Read more: Best cell phone plans and deals for 2018
Reduce your withholding
Do you get a tax refund every year? That means you’ve made an interest-free loan to the government and your money has been working for them — not you — all year-long.
People try to justify their tax refunds by saying it’s a way to force themselves to save money. Truth is, there may be a better way to accomplish the goal: Let’s say you typically get a refund of $1,200 every year. Try reducing your withholding at work by $100 a month and have your bank or credit union automatically transfer that $100 each month into a savings account.

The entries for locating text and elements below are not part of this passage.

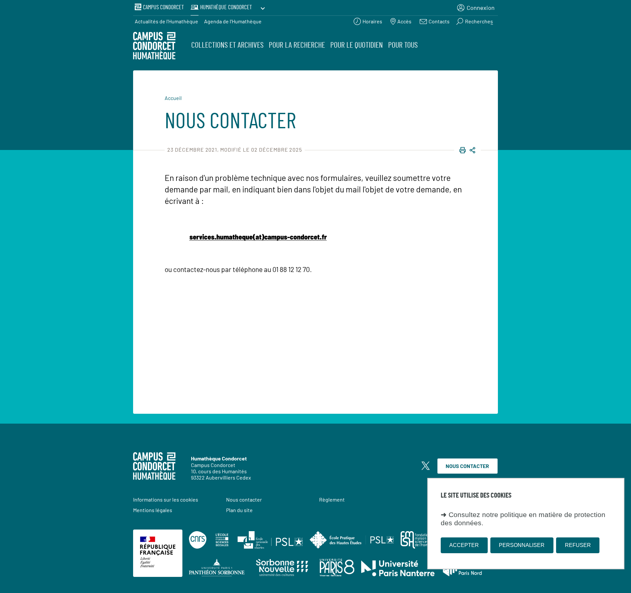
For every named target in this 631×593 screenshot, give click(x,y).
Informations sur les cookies (165, 499)
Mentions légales (152, 510)
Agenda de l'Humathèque (233, 21)
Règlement (332, 499)
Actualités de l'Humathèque (166, 21)
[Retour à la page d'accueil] (154, 47)
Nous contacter (467, 466)
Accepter (464, 545)
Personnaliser (522, 545)
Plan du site (239, 510)
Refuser (578, 545)
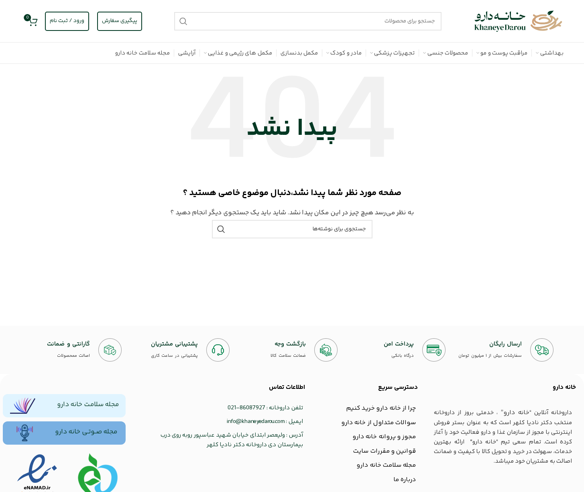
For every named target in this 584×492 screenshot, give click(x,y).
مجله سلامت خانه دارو (88, 404)
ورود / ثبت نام (67, 20)
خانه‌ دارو (564, 387)
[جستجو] (183, 21)
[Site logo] (519, 21)
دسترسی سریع (398, 387)
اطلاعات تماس (287, 387)
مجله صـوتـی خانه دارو (86, 432)
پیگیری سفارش (119, 20)
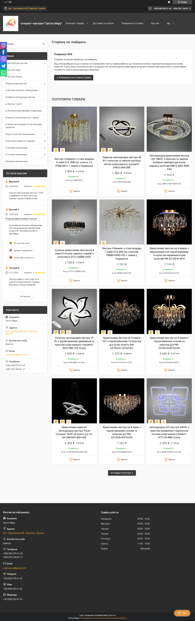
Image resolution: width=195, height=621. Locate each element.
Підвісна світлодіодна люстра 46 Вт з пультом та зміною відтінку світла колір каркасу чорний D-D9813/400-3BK (122, 162)
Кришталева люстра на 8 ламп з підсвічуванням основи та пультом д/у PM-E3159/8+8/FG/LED (122, 432)
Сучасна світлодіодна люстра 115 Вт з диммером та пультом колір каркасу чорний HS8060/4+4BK (26, 195)
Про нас (155, 23)
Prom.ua (112, 615)
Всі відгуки (25, 296)
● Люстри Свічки (13, 76)
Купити (76, 191)
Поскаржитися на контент (91, 618)
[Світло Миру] (10, 23)
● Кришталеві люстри (16, 83)
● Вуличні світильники (16, 161)
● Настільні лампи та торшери (20, 141)
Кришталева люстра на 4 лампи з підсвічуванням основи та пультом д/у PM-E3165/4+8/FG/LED (169, 343)
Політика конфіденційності (115, 618)
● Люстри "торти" (13, 104)
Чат (184, 613)
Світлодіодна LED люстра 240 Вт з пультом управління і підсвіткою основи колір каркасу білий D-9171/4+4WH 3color (169, 432)
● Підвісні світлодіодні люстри (20, 97)
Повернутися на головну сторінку (75, 77)
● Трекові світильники (16, 148)
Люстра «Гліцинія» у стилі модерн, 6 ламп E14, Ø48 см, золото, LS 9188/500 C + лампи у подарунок (74, 162)
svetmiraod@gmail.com (16, 354)
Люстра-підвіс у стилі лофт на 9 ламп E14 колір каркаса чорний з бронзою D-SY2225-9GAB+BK (24, 282)
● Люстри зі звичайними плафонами (23, 110)
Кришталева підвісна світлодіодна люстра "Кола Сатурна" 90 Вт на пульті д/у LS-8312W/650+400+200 (74, 432)
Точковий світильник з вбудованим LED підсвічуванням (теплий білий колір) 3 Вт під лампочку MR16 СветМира (25, 229)
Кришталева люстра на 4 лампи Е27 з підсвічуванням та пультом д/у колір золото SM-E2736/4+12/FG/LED (122, 343)
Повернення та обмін (132, 23)
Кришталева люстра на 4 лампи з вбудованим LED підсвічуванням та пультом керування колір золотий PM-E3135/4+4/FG (169, 253)
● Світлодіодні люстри (16, 63)
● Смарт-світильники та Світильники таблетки (23, 126)
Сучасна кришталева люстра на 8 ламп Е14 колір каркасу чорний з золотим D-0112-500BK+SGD (74, 253)
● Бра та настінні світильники (20, 134)
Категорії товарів (75, 23)
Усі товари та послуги (120, 473)
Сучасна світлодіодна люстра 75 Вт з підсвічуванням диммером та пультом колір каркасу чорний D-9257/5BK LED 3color (74, 343)
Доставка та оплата (103, 23)
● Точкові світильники (16, 154)
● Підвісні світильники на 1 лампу (22, 117)
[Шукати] (43, 44)
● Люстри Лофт (13, 70)
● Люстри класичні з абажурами (21, 90)
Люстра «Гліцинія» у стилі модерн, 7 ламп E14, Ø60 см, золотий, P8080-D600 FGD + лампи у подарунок (122, 253)
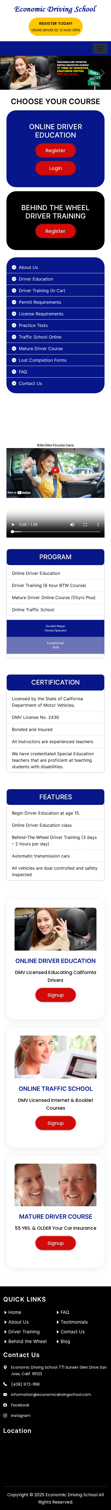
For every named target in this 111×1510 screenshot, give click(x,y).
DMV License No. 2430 (35, 717)
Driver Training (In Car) (42, 290)
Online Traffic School (33, 609)
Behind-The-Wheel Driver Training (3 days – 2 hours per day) (54, 840)
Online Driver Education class (42, 825)
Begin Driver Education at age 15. (46, 813)
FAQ (23, 371)
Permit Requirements (40, 302)
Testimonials (74, 1322)
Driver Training (24, 1331)
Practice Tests (33, 325)
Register (55, 150)
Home (14, 1312)
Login (55, 168)
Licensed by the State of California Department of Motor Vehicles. (47, 702)
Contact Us (30, 383)
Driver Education (36, 279)
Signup (55, 995)
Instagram (20, 1415)
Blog (65, 1341)
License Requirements (41, 313)
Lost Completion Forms (43, 360)
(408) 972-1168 (25, 1384)
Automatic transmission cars (41, 856)
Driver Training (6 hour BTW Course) (49, 585)
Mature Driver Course (41, 348)
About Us (28, 267)
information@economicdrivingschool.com (51, 1394)
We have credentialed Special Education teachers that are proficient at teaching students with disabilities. (53, 760)
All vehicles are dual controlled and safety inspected (55, 871)
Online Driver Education (36, 573)
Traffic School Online (40, 337)
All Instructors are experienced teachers (52, 741)
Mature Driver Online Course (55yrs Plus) (54, 597)
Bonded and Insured (32, 729)
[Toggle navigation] (100, 48)
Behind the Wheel (27, 1341)
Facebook (20, 1405)
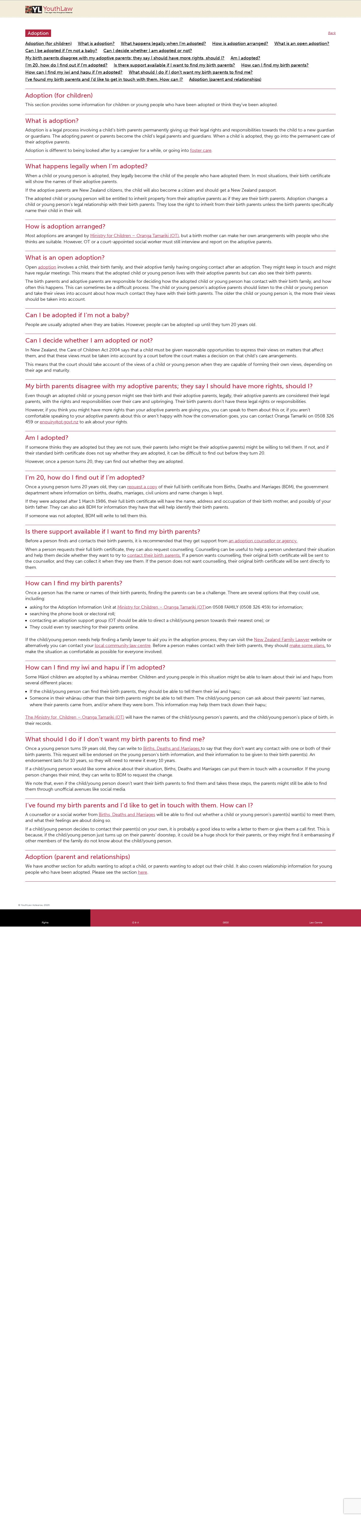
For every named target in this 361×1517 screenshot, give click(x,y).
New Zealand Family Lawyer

You never see the money, so you never miss it. But the end result is that you’ll build your savings and earn interest all year-long. Use the IRS Withholding Calculator to avoid having too much or too little federal income tax withheld from your pay. Then talk to your HR department at work to put your plan in action.

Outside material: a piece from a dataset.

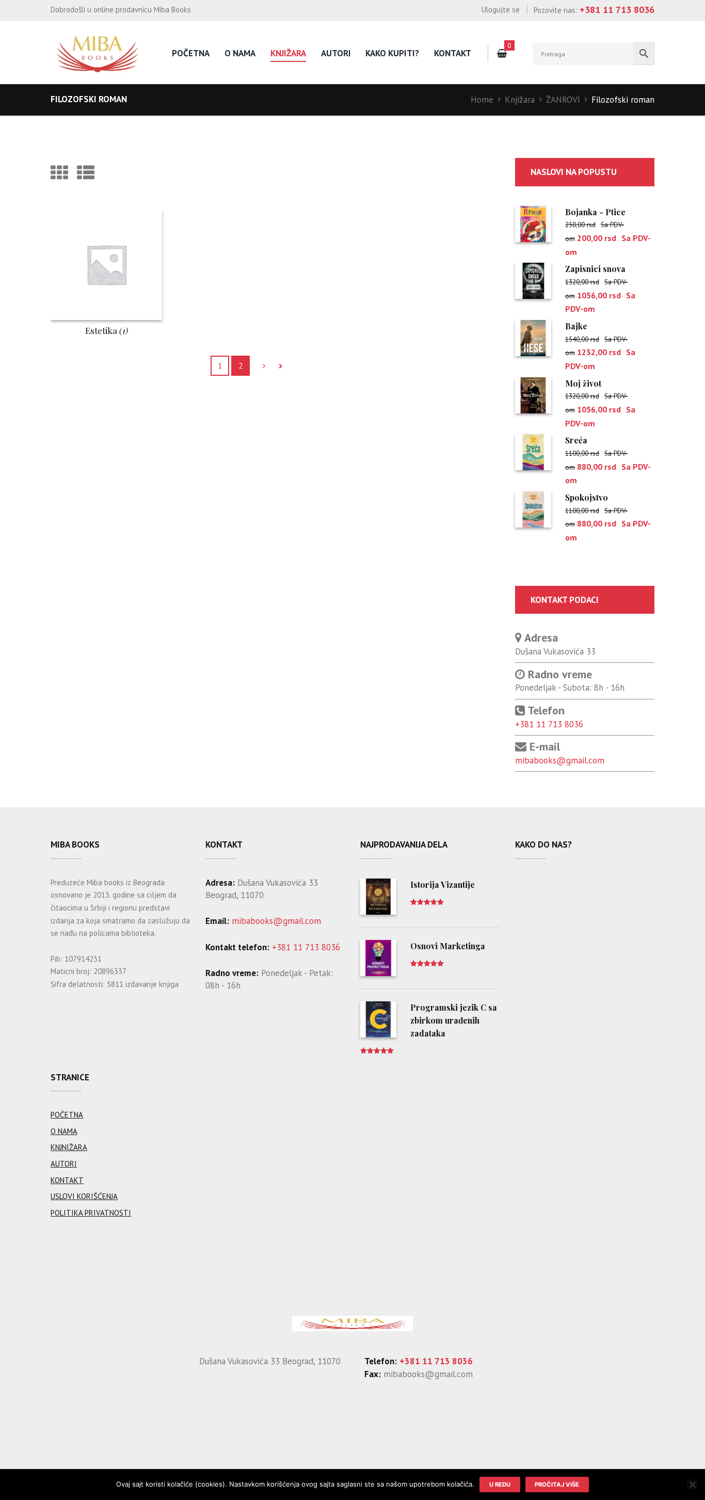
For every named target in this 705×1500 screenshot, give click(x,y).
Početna (191, 53)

Raise the deductible on your insurance
The typical auto insurance customer can save up to $500 a year by bumping the policy deductible up from $250 to $500. That savings jumps on average to $1,000 annually if you make the leap to a $1,000 deductible or higher.
By raising your deductible, you’ll pay less in premiums, but more importantly, you’ll reduce the risk that your insurer will cancel your coverage because of too many claims. In particular, homeowners insurance can be used only in the case of a catastrophic loss. It’s a “use it and lose it” proposition.
One final word about car insurance. If you have an old car that’s of little value, it may be time to have liability only (not collision and comprehensive) on your policy if the cost of full coverage is greater than 10% annually of the car’s value. You can determine your vehicle’s value at KBB.com, NADA.com or Edmunds.com.
Stop paying for insurance you don’t need
You can get insurance on almost anything — computers, phones, trips, your identity, your credit and even home warranties! But should you?
Identity theft insurance, mortgage life and disability insurance and home wiring insurance just scratch the surface of policies that aren’t worth the price!
Check all of your monthly statements line-by-line
Too often, people just get bills of all kinds charged to their credit card and never see a statement. Don’t be one of them! Get hold of those monthly statements and scrutinize them line-by-line.
Cell phone bills can be almost impossible to understand, making phony cram charges a real possibility. Look for line items with deceptive terms such as “Premium Content” or “Direct Bill Charge” (sometimes referred to as “DBC” on your bill.) If it’s something you didn’t agree to, call up your provider and get your money back.